Scott expressed in last year's Comic Con panel in response to a question regarding Donna's situation that his outlook was that she understood and accepted his purpose along with the uncontrollable circumstances in which he fulfills it, including his having no memory of her. She tells Sam herself:
"I never once felt that you betrayed our love." This despite some questionable situations such as Sam's rekindled crush on his piano teacher, Nicole in
Catch a Falling Star.
Scott also seemed to disagree with Donna's statement to Al that Sam couldn't act as freely with the memory of her because Sam is the kind of person who never turns his back on anyone in need at literally all costs and he would know that Donna understands thus that he would not be hurting her.
We've seen him ensure a mission's success regardless of conflicting perspectives such as disapproval of a task or a personal pursuit such as Donna herself. Sam Beckett will always do the right thing in the end.
You can fine the panel at Youtube. Search Quantum Leap Comic Con 2012 (I advise turning up your volume especially when Dean speaks though he doesn't much, the sound system is poor at this panel. I couldn't make out most of the questions and barely some of the answers).
This leads me into my next point; the conflict between his marriage to Donna and his deep relationship with Abigail during a series of very intense leaps. For some reason it doesn't seem to be a popular opinion that Donna and Sammy Jo could co-exist and logically would since Sam had changed his future with Donna first (though you could get complicated and argue this with the years in which the leaps occurred). Abigail was not a betrayal of their marriage not under the circumstances and Donna could have chosen during that leap to remind him that he's married.
Another good point that my best friend brought up was in making a brilliant connection to
Leaping in Without a Net the line Eva used about her mother's death and her father's blame lying with her brother.
"He couldn't blame mama, he loved her too much."
Here I'll probably be no more than repeating Bowspearer's wonderful description but Abigail was a relationship of circumstance. In a sense he knew her for most of her life and was deeply effected by the tragic and eerie situations he always found her in. It could have also been in play that the adult Abigail he slept with happened to resemble Donna if memory serves. Though it's not canon the concept that he could unconsciously recognize his wife in those who resemble her was explored in the novel 'Independence' when he once again leaps far outside his lifetime into an ancestor. This time it's even farther back in his ancestry, in the middle of the Revolutionary War and he gets quite the crush on his host's wife who greatly resembles Donna. The ending scene where Al explains this to Donna is real well done.

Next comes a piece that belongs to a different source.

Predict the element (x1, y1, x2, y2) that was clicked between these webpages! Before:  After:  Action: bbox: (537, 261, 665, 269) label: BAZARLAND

The fact that Sammy Jo is implied to be the key to bringing Sam home is something Donna would certainly embrace and you could argue was the real reason he kept being put in Abigail's life. Not for her but for himself, to conceive the child who would provide what the project needed to bring him home, a version of his own mind.
This is why when I just read the novel Loch Ness Leap which revolves around Sammy Jo it bothered me that Donna was not there. That and I just adore Donna.
To touch on a more light hearted matter, the second best thing about this episode is the humor revolved around Sam and Al switching sexual mind sets. Sam is such a crack up the way he's immediately shamed every time he vomits an Al comment.:roflmao:
Side Note: Though it's clear why Sam's carrying the memory of Donna while leaping would cause conflict, my best friend and I have discussed how it doesn't fit with how he seems to be able to recover most every other memory of his personal life. Such as how at the end of this episode Al tells Donna that Sam doesn't remember the simo-leap and yet he references it a few episodes later in Dreams. But I digress.